REQUEST 1.
Retype the passage from the Chicago style guide below, beginning at the words "What is Chicago" and stopping after the words "an author-date list.".
------------
Chicago notes-bibliography style: a complete guide
Chicago's notes-bibliography system is the workhorse citation format of the humanities — history, art history, philosophy, religion, and music all default to it. Footnotes carry the citation; the bibliography ties everything together. If you'd rather not format every note by hand, our Chicago citation generator produces full notes, shortened notes, and bibliography entries from a DOI, URL, or ISBN.
What is Chicago notes-bibliography style?
Chicago notes-bibliography (NB) is one of two citation systems defined by The Chicago Manual of Style (17th edition, 2017). It is the default in history, art history, philosophy, religion, music, and most humanities disciplines outside literature. Citations appear as numbered footnotes or endnotes, with a parallel bibliography at the end of the document.
The other Chicago system — author-date — uses parenthetical references and is preferred in the social sciences. Both share the same publication manual but produce visibly different documents.
Use NB when your discipline favors discursive notes (history is the canonical example) or when you need to cite primary sources, archival documents, and other materials that don't fit cleanly into an author-date list.
------------
REQUEST 2.
Lay out the lines of the listing below as a JSON list of strings, one string per line with blank lines left out, beginning at the line that contains "Where should I click to: Select the pale" and stopping after the line that contains "click(x=212, y=178)". Leave the pictures out of the answer.

RECORDS SHOWN.
------------
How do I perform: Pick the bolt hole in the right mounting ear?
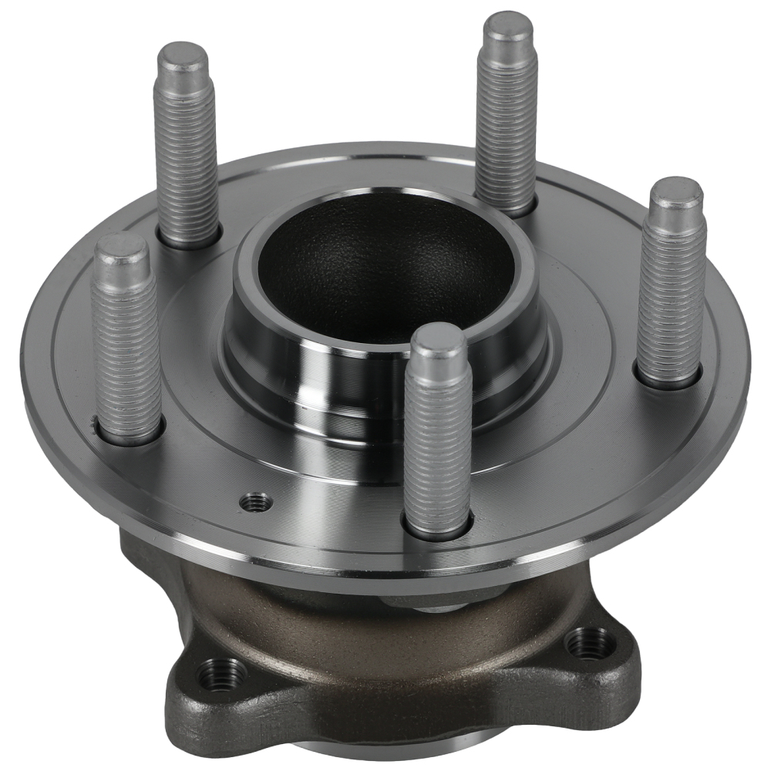tap(590, 642)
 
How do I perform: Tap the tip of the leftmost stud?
tap(120, 248)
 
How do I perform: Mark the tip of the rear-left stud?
tap(183, 58)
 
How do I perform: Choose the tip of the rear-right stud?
tap(507, 27)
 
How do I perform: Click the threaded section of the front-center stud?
tap(436, 447)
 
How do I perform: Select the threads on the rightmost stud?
tap(671, 293)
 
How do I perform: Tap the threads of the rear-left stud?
tap(187, 154)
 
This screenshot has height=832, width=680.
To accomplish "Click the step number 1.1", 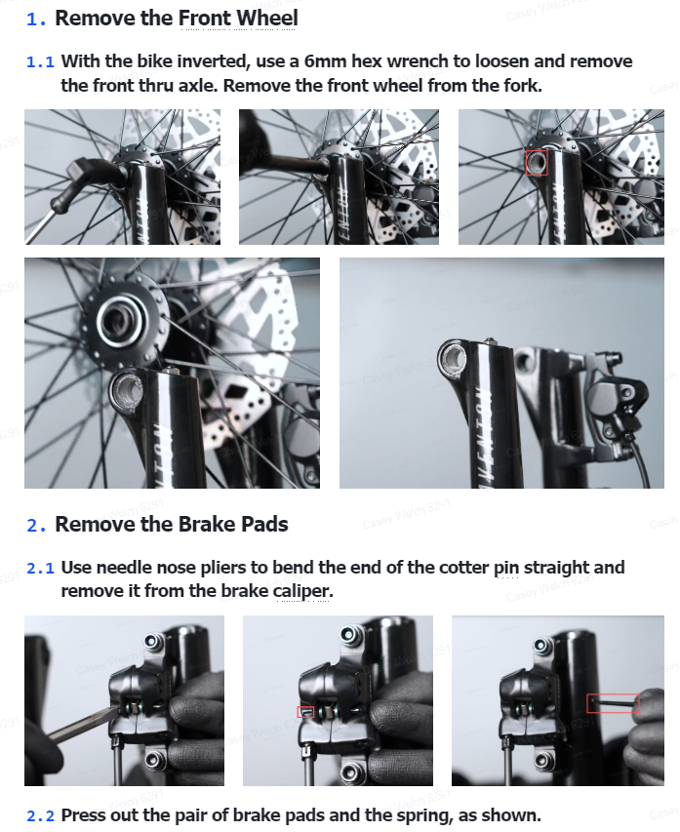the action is click(x=40, y=62).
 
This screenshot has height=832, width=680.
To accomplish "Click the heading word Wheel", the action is click(x=267, y=18).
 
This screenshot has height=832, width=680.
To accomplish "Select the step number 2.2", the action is click(x=40, y=815).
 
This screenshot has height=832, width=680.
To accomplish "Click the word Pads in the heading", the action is click(x=264, y=524).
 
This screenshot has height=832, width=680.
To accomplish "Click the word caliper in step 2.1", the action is click(x=303, y=591).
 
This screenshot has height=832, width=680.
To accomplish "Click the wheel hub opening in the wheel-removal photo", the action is click(x=118, y=320).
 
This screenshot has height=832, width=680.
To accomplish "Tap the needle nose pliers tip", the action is click(x=113, y=710).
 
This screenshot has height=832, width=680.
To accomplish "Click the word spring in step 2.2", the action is click(x=423, y=815).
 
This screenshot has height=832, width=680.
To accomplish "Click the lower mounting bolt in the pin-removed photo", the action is click(x=542, y=761).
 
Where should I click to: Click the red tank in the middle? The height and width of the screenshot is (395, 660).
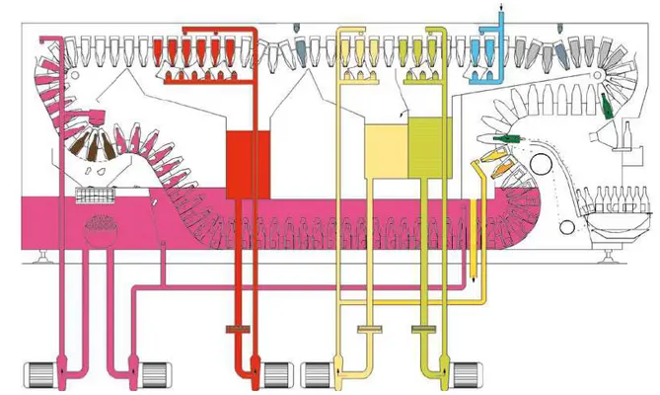[x=241, y=156]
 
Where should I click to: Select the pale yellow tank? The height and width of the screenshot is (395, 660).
[x=383, y=148]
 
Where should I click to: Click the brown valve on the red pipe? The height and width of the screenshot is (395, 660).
[x=239, y=329]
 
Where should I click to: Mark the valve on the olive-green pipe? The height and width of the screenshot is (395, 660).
[x=425, y=328]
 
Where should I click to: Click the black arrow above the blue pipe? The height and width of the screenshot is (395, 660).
[x=500, y=9]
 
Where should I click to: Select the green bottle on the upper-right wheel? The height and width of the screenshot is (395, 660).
[x=608, y=107]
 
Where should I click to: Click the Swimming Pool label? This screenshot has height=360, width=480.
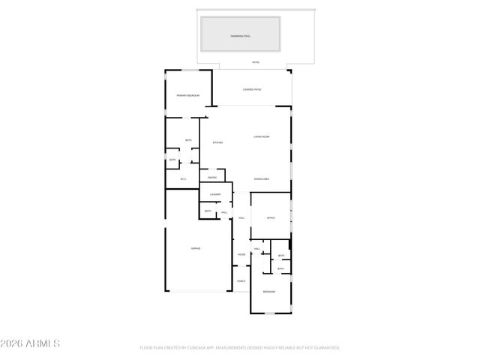click(x=240, y=35)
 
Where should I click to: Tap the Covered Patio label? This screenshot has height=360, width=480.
click(x=252, y=89)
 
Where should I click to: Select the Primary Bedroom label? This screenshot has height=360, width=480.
click(x=188, y=96)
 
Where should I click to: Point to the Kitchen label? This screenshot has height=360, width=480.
click(x=218, y=142)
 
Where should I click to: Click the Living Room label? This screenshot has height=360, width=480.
click(x=261, y=136)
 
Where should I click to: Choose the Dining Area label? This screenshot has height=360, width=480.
click(x=262, y=178)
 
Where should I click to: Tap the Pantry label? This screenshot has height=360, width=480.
click(x=212, y=178)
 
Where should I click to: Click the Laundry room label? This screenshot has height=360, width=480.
click(x=215, y=194)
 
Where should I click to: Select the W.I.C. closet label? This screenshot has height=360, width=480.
click(x=183, y=178)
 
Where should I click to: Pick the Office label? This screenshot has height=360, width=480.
click(x=271, y=218)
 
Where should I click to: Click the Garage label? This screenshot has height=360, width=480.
click(x=196, y=248)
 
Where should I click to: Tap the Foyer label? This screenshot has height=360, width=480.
click(x=242, y=255)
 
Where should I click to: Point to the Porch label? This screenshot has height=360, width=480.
click(x=242, y=281)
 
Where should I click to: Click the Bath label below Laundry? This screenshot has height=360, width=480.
click(x=208, y=212)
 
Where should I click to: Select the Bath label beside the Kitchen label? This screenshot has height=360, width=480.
click(x=188, y=140)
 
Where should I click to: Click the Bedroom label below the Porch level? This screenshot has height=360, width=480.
click(x=268, y=291)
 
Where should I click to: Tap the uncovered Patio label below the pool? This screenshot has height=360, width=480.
click(x=255, y=62)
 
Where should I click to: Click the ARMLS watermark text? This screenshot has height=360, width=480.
click(x=30, y=344)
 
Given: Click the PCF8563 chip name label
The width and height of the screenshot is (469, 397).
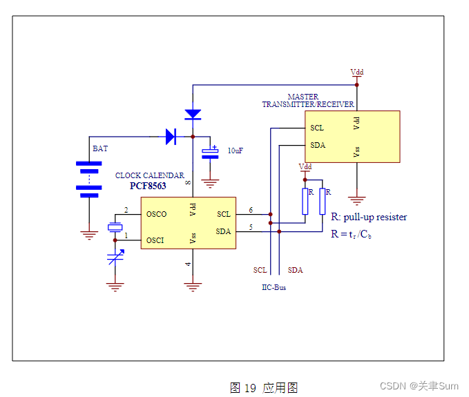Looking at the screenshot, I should point(148,186).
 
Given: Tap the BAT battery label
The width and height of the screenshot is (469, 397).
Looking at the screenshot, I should point(100,148).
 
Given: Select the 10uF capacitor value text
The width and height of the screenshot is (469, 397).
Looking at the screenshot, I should point(236,151).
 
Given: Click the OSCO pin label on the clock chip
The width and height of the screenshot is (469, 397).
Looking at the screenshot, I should point(156,214).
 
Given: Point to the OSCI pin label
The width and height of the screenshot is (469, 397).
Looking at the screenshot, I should point(155,240).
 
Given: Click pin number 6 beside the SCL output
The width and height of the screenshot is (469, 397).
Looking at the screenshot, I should point(251,210).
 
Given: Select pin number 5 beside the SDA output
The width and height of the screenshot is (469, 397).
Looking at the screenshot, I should point(251,227).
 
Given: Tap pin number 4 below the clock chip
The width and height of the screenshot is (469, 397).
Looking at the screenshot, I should point(187,264).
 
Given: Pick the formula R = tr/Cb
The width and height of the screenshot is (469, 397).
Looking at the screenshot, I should point(352,234).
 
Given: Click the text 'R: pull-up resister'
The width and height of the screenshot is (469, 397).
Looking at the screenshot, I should point(369,217).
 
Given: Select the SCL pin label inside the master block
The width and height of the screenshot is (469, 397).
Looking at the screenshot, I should point(317,128).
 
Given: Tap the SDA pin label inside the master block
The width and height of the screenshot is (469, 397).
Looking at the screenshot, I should point(318,145).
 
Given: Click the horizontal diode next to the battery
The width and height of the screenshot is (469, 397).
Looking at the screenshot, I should point(171,137).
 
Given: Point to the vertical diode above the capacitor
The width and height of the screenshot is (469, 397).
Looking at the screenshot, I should point(193,114).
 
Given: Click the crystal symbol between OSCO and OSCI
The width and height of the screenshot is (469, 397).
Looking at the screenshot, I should point(115,227).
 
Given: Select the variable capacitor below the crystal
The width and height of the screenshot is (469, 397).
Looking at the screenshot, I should point(115,260).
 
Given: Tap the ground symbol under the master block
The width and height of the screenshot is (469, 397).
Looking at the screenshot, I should point(356,200).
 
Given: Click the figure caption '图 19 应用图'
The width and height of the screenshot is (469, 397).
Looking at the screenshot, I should point(263,388).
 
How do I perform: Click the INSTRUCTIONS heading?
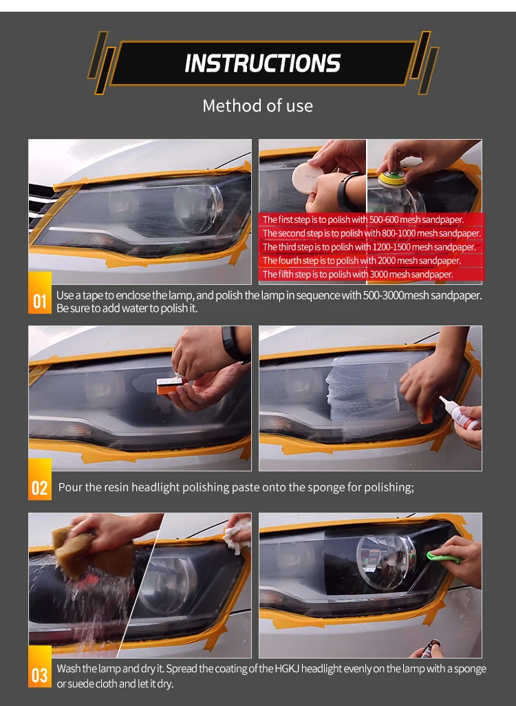click(x=263, y=63)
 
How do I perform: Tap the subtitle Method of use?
click(x=257, y=106)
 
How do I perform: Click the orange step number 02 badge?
click(x=40, y=480)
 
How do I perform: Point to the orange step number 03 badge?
click(x=40, y=667)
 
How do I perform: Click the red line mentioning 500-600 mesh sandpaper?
click(x=363, y=220)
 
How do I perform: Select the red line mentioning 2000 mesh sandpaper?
click(x=362, y=261)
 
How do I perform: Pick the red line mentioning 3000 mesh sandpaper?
click(x=358, y=274)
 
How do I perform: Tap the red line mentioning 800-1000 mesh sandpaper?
click(x=372, y=233)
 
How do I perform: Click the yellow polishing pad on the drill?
click(x=391, y=180)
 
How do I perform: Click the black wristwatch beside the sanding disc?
click(x=347, y=191)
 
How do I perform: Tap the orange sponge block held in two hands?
click(x=170, y=385)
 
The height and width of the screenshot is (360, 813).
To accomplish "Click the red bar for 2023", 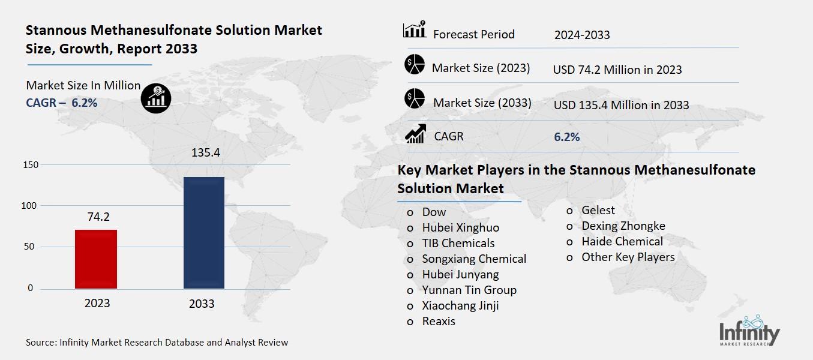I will [x=96, y=259].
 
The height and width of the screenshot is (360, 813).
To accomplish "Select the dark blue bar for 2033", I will [x=203, y=233].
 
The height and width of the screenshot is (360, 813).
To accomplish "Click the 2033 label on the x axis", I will [x=202, y=304].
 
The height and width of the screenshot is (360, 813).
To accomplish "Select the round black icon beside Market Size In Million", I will [x=156, y=98].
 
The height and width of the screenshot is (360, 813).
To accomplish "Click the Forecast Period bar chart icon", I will [x=414, y=30].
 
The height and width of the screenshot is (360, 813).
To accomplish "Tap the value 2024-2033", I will [x=581, y=35].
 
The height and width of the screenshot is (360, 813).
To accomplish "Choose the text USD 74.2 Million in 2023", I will [x=617, y=70].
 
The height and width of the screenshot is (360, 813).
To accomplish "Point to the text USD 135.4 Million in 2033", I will [x=620, y=105].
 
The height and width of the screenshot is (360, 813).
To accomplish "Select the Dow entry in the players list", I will [x=434, y=212].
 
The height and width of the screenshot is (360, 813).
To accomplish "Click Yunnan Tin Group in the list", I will [x=469, y=290].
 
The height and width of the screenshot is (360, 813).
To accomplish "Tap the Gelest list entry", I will [x=598, y=210].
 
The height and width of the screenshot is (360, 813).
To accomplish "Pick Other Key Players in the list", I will [x=628, y=257].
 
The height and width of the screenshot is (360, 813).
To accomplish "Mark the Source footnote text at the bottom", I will [x=157, y=343].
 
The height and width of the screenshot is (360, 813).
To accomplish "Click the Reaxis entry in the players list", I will [x=438, y=321].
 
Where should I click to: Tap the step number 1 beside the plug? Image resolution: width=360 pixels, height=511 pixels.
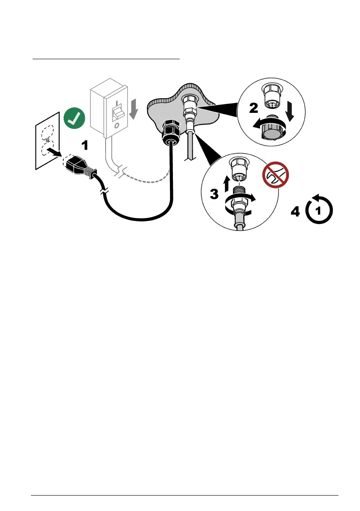point(85,146)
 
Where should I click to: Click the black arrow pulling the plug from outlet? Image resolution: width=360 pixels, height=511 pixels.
point(55,153)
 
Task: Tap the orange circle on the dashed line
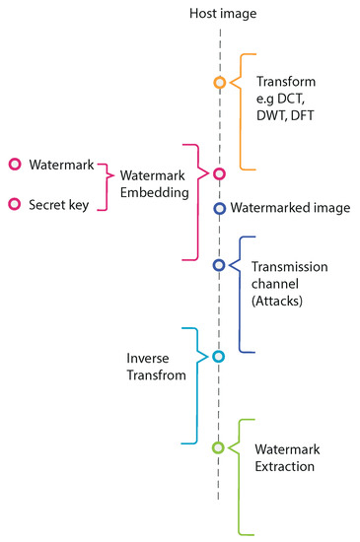(x=220, y=82)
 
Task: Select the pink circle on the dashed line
(x=220, y=174)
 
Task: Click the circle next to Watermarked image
(x=220, y=208)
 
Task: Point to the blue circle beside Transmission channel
(x=220, y=264)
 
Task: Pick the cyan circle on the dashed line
(x=219, y=356)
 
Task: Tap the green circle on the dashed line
(x=219, y=447)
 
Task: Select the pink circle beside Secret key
(x=15, y=204)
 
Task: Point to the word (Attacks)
(x=279, y=300)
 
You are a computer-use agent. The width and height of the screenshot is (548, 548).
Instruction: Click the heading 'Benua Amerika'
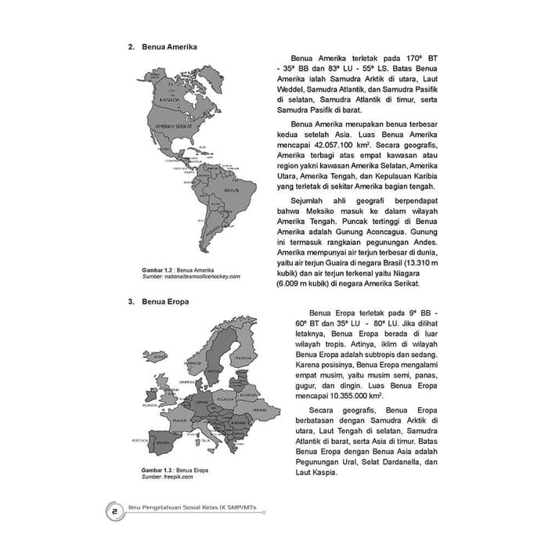pyautogui.click(x=169, y=47)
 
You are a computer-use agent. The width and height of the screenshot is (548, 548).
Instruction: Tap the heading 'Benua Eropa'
pyautogui.click(x=164, y=300)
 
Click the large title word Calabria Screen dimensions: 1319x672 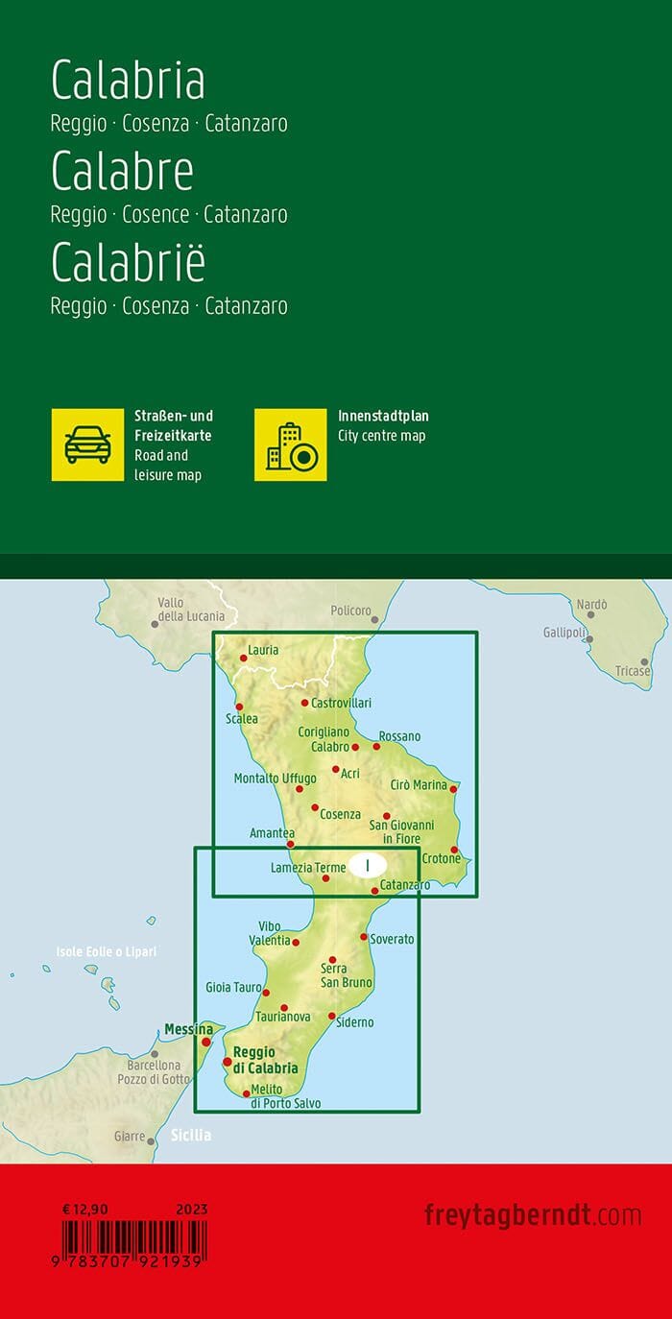(128, 81)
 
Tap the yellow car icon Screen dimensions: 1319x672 (87, 444)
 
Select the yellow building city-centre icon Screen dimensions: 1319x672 (290, 444)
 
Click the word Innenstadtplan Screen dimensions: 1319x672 (383, 416)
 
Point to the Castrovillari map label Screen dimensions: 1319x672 (341, 704)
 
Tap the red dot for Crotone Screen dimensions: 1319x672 (454, 850)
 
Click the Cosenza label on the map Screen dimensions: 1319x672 (340, 814)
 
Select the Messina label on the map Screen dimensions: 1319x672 (188, 1029)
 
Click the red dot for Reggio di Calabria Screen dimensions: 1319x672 (228, 1062)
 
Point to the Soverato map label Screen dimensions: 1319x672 (392, 939)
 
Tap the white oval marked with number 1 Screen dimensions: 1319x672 (368, 865)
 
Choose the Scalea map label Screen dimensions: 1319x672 (241, 718)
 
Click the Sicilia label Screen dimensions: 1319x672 (191, 1135)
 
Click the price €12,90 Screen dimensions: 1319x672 (82, 1210)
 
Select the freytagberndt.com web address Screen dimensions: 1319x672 (532, 1215)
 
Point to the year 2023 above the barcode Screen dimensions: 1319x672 (192, 1210)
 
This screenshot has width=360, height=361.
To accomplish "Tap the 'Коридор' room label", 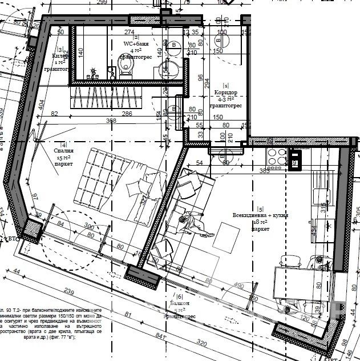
------------
FULL RESPONSE 1.
What is Chicago notes-bibliography style?
Chicago notes-bibliography (NB) is one of two citation systems defined by The Chicago Manual of Style (17th edition, 2017). It is the default in history, art history, philosophy, religion, music, and most humanities disciplines outside literature. Citations appear as numbered footnotes or endnotes, with a parallel bibliography at the end of the document.
The other Chicago system — author-date — uses parenthetical references and is preferred in the social sciences. Both share the same publication manual but produce visibly different documents.
Use NB when your discipline favors discursive notes (history is the canonical example) or when you need to cite primary sources, archival documents, and other materials that don't fit cleanly into an author-date list.

FULL RESPONSE 2.
[
  "Where should I click to: Select the pale yellow tank? The height and width of the screenshot is (395, 660).",
  "[x=383, y=148]",
  "Where should I click to: Click the brown valve on the red pipe? The height and width of the screenshot is (395, 660).",
  "[x=239, y=329]",
  "Where should I click to: Mark the valve on the olive-green pipe? The height and width of the screenshot is (395, 660).",
  "[x=425, y=328]",
  "Where should I click to: Click the black arrow above the blue pipe? The height and width of the screenshot is (395, 660).",
  "[x=500, y=9]",
  "Where should I click to: Select the green bottle on the upper-right wheel? The height and width of the screenshot is (395, 660).",
  "[x=608, y=107]",
  "Where should I click to: Click the Swimming Pool label? This screenshot has height=360, width=480.",
  "click(x=240, y=35)",
  "Where should I click to: Tap the Covered Patio label? This screenshot has height=360, width=480.",
  "click(x=252, y=89)",
  "Where should I click to: Select the Primary Bedroom label? This screenshot has height=360, width=480.",
  "click(x=188, y=96)",
  "Where should I click to: Point to the Kitchen label? This screenshot has height=360, width=480.",
  "click(x=218, y=142)",
  "Where should I click to: Click the Living Room label? This screenshot has height=360, width=480.",
  "click(x=261, y=136)",
  "Where should I click to: Choose the Dining Area label? This screenshot has height=360, width=480.",
  "click(x=262, y=178)",
  "Where should I click to: Tap the Pantry label? This screenshot has height=360, width=480.",
  "click(x=212, y=178)"
]